Liver Function and Hepatitis

The largest organ in the body, the liver performs hundreds of functions to keep the body healthy. Exposure to chronic disease, viruses, drugs and other risk factors can damage liver function and cause short- and long-term health issues. The various types of hepatitis disease (Hepatitis A, Hepatitis B, Hepatitis C and others) are a leading cause for liver damage.
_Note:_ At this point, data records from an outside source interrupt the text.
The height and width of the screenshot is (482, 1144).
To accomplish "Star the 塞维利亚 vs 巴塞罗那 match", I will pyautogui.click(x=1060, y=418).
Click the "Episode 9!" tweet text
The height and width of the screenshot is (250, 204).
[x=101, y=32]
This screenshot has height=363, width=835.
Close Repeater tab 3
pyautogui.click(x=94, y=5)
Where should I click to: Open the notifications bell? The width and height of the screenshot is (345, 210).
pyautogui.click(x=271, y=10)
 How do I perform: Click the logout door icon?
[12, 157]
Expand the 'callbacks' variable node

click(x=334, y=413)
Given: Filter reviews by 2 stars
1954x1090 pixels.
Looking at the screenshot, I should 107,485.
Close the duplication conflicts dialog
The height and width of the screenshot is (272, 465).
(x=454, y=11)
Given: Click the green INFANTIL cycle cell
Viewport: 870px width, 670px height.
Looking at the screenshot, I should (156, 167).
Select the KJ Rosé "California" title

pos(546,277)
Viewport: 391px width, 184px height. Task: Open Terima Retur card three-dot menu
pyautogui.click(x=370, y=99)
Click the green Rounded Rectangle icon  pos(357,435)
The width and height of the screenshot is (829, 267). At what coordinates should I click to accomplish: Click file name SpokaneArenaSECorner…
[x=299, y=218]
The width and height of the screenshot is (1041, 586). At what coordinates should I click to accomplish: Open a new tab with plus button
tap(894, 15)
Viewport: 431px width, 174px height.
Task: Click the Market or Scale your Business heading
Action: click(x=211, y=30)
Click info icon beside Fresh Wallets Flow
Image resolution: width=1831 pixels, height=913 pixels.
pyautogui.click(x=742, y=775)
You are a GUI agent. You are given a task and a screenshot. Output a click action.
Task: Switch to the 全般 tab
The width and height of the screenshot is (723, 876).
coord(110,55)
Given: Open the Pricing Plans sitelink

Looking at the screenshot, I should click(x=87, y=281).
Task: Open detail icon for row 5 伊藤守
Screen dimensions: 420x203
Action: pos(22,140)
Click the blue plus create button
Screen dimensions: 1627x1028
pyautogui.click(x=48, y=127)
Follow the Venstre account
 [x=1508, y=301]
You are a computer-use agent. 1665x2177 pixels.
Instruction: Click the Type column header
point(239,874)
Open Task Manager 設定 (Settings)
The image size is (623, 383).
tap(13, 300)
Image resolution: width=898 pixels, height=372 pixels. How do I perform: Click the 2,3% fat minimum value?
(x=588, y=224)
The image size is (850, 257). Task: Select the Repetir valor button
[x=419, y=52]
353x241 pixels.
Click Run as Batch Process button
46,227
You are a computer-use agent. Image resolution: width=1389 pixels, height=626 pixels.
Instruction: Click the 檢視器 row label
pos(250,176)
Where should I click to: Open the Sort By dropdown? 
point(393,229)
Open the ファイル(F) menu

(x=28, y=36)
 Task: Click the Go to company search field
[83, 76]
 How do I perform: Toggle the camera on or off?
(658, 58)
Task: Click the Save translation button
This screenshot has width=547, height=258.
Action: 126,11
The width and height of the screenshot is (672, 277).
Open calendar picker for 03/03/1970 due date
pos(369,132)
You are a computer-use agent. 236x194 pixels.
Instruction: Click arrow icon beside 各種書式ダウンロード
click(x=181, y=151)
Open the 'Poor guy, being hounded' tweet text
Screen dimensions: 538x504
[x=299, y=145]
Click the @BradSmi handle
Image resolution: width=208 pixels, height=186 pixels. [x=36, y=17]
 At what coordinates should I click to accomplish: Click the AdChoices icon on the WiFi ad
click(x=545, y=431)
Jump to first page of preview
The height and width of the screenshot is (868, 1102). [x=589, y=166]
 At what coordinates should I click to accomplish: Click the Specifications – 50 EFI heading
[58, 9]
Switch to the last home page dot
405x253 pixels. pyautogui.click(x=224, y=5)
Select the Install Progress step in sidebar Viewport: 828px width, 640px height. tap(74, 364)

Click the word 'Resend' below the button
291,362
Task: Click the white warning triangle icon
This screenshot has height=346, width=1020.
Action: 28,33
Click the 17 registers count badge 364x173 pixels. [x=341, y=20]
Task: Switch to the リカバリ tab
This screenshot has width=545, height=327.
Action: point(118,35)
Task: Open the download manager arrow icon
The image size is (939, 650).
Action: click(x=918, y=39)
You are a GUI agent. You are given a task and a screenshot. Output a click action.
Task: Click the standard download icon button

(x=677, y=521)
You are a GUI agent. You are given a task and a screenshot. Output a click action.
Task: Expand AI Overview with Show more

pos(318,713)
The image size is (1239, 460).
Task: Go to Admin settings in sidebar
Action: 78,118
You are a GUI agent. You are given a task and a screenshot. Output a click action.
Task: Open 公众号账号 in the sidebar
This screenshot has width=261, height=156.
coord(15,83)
Being overweight contributes directly to the development of heart disease and other physical, mental and economic issues throughout one’s life. Proper nutrition, adequate physical exercise and routine management play a vital role in maintaining proper weight. A Body Mass Index analysis can help screen risk for obesity, when joined with other assessment procedures.


The prostate gland is a part of the male reproductive system. According to the Centers for Disease Control and Prevention, prostate cancer is the most common form of non-skin cancer found in American males. Risk factors for the development of prostate cancer include age, family history and race.


Every minute of the day, someone in the United States suffers from a stroke, which is when the brain does not receive an adequate supply of blood. Stroke significantly alters the way a person thinks, speaks, sees and moves, but quick application of specific medical procedures can limit damage caused by a stroke. Regular testing of your circulatory system and management of height/weight comparison will help you keep track of risk for stroke.

Tuberculosis (TB)

Caused by the spread of the tuberculosis bacterium from one person to another through the air, TB usually affects the lungs, but the bacterium can be found elsewhere in the body (including the brain and spine). Presence of the disease can be detected through routine testing and treated through direct medical attention.